Como responder a “o que é o Real?” Parece uma questão indevida visto
que falada, pois o Real é mudo, impossível de ser captado pelo Simbólico
ou pelo Imaginário. Mas por não ser falado, o Real não engana: falta na
ordem simbólica, são os restos não elimináveis pela articulação significante
– só pode ser aproximado, jamais capturado. (São Paulo, 3 de maio de
2010).
[1] Texto apresentado no Curso de Psicanálise da CLIPP: Pequeno Hans e a Síndrome do Pânico -Fobia: uma
proteção contra a angústia" (03.05.2010).
[2] Professora Convidada (EBP-SP)
[3] LACAN, Jacques. Função e Campo da Fala e da Linguagem em Psicanálise. Escritos. Rio de Janeiro: Jorge
Zahar Ed., 1998.
[4] LACAN, Jacques. O Simbólico, o Imaginário e o Real. Nomes-do-Pai. Rio de Janeiro: Jorge Zahar Ed., 2005.
[5] LÉVI-STRAUSS, Claude. Antropologia Estrutural A Eficácia Simbólica. Rio de Janeiro: Tempo Brasileiro, 1996.
[6] LACAN, Jacques. O Simbólico, o Imaginário e o Real, p11. Nomes-do-Pai. Rio de Janeiro: Jorge Zahar Ed., 2005.
[7] LACAN, Jacques. O Simbólico, o Imaginário e o Real, p12. Nomes-do-Pai. Rio de Janeiro: Jorge Zahar Ed., 2005.
[8] MILLER, Jacques-Alain. Preâmbulo, in LACAN, Jacques Nomes-do-Pai. Rio de Janeiro: Jorge Zahar Ed., 2005.
[9] SAUSSURE, Ferdinand. Curso de Lingüística Geral. São Paulo: Ed. Cultrix, 1995.
[10] SAUSSURE, Ferdinand. Curso de Lingüística Geral, p 82-83. São Paulo: Ed. Cultrix, 1995.

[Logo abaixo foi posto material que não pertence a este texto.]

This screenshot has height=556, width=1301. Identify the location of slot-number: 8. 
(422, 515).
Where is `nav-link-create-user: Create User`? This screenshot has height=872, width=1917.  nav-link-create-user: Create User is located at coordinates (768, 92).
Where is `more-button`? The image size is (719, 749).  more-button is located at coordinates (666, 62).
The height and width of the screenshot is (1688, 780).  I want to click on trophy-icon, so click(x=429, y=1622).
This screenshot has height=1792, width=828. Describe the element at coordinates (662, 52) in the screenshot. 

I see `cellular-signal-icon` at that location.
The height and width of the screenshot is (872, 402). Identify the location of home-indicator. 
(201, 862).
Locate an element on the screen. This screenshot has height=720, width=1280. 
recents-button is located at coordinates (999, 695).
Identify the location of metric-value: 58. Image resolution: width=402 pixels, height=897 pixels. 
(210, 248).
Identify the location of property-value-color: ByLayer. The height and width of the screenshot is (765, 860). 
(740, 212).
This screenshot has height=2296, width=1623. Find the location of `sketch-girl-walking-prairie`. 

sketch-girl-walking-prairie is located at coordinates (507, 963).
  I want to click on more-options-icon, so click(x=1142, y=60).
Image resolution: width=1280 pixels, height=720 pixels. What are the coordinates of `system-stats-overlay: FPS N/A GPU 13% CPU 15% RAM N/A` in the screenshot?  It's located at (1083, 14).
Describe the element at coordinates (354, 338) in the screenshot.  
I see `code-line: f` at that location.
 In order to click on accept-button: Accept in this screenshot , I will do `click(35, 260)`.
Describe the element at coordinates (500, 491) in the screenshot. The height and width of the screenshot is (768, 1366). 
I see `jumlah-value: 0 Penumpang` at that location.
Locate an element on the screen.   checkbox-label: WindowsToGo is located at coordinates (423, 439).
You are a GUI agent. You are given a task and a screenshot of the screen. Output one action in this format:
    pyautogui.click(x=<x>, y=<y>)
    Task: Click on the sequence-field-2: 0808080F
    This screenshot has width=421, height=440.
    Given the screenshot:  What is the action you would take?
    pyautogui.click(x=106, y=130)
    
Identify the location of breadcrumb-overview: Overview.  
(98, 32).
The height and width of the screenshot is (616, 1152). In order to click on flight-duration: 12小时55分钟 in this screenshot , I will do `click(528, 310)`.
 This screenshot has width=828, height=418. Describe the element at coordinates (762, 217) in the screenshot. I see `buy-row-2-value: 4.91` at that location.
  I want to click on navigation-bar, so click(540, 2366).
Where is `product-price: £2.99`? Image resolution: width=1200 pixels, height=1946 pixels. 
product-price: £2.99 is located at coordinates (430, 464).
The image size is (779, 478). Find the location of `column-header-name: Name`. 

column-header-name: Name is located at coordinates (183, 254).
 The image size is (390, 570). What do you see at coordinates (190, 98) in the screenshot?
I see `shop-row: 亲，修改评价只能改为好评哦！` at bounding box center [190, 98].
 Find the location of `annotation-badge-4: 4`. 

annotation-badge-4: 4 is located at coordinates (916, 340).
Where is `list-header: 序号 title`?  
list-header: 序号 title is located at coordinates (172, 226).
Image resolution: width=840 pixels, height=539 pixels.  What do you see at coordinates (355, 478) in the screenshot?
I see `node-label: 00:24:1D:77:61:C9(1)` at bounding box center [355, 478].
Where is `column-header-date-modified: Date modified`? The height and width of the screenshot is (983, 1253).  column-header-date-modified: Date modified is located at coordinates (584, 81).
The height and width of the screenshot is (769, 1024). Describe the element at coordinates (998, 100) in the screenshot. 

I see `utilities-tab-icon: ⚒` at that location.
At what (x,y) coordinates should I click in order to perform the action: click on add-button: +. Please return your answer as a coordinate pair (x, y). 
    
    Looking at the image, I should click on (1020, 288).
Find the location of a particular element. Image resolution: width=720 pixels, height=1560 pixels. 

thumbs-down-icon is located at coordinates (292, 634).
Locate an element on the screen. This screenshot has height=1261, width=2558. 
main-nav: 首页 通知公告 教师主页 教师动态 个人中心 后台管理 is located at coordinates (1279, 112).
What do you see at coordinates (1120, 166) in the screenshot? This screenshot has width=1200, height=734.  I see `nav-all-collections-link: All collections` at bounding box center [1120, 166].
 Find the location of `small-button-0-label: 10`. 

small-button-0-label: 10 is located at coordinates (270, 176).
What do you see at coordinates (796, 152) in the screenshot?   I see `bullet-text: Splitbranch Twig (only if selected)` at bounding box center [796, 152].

[11] HEGEL, G.W.F. Dominação e Escravidão. Fenomenologia do Espírito. Petrópolis: Ed. Vozes, 1992.
[12] LACAN, Jacques. O Simbólico, o Imaginário e o Real, p 45. Nomes-do-Pai. Rio de Janeiro: Jorge Zahar Ed.,
2005.
[13] LACAN, Jacques. R.S.I. Le Seminaire. (texto do seminário não estabelecido), 1974-1975.